Recuerdo haber acogido la idea con la sensación abrumadora de que abría mil posibilidades, como si me hubieran dejado entrar en un edificio muy grande y con muchas puertas cerradas, dándome permiso para abrir la que quisiera. Pensaba (y sigo pensando) que había tantas puertas que no bastaba una vida para abrirlas todas.
Acabe por escribir un cuento sobre cuatro animales mágicos que iban en un coche viejo ayudando a los niños. El jefe, y conductor del automóvil, era un gran conejo blanco. El cuento constaba de cuatro páginas escritas a lápiz con mucho trabajo, y que yo recuerde no describía ningún salto desde el tejado del hotel Graymore.

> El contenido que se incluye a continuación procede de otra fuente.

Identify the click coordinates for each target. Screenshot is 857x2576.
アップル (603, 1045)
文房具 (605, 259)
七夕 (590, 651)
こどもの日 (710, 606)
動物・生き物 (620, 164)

Después de acabarlo se lo di a mi madre, y ella se sentó en el salón, dejo en el suelo su libro de bolsillo y se leyó el cuento entero. Vi que le gustaba, porque se reía donde había que reírse, pero no supe si lo hacía por amor a su hijo, para que estuviera contento, o porque el cuento era bueno.
—¿Éste no es copiado? —preguntó al acabar.
Dije que no. Ella comentó que merecía publicarse. Desde entonces no me han dicho nada que me haya hecho tan feliz. Escribí otros cuatro cuentos sobre el conejo blanco y sus amigos. Mi madre me los pagaba a veinticinco centavos y se los mandaba a sus cuatro hermanas, que a mi juicio le tenían cierta lástima. Claro, ellas aún estaban casadas. No las habían abandonado. Cierto que el tío Fred no tenía mucho sentido del humor y estaba obsesionado con el capó de su coche, y que el tío Oren bebía un poco demasiado y tenía teorías ligeramente sospechosas sobre el dominio del mundo por los judíos, pero al menos estaban en casa. En cambio Ruth, abandonada por Don, se había quedado sola con un bebé. Quería demostrar que al menos era un bebé con talento.
Cuatro cuentos. A veinticinco centavos cada uno. Fue el primer dólar que gané en la profesión.